Later Akbar showered gold and silver on Bahadur Shah's generals and won his way through to the fort. Finally, on 17 January 1601 Akbar became the lord of the Asirgarh fort. Since then the fort remained in the hands of the Mughals.

The fortress is home to a tenth-century temple of Shiva. Asha mandir of Hindu Goddess Asha-devi is located on the hills of this village. In the vicinity of Asirgarh, there is a tomb of Shah Nomani Asiri, a saint, a believer of Sufism. Moti Mahal, the burial place of Moti Begam, beloved of Shah Jahan is to the left of the fort and situated at the bank of Pandhar River.

== Mythology ==

'Sita-Nahaani' in the nearby village 'Bid' has its relations with 'Ramaayan'. It is said that Lord Shri Ram while in 'Vanvaas' once stayed at this place where Sita took bath. The source of sweet water here is said to be made by the arrow of Lord Shri Ram.

The Shiv Temple at Asirgarh Fort is known by the people as the place where 'Ashwaththama' (the son of Dronacharaya, Mahabharat epic) used to visit regularly (even today) to worship Lord Shiv.

In 1970 Shri Veerabhadreshwar Swamy temple was established by the Veershaiva Lingayata community.

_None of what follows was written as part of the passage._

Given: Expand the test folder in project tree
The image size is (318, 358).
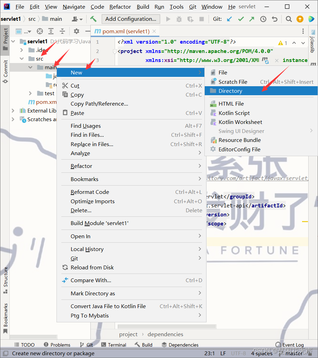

The temple was inaugurated (pranpratishtha) by Sri 1008 Jagadguru doctor Chandrashekhar Shivacharya Mahaswamiji, pithadhipati (director) of Sri Jagadguru Vishvaradhya Gyanasimhasana Jangamavadi math, Varanasi, India. This is the only Shri Veerabhadrashwar Swamy temple in the heart of the country, Madhya Pradesh. The Statue of Shri Veerabhadra Swamy is made up of black stone and in the pattern of historical temples in southern India. In this 35-year-old temple. Other temples in temple premises are Shiv Linga and "mata sati devi". The current priest of the temple is Shri. Manik Kanhere.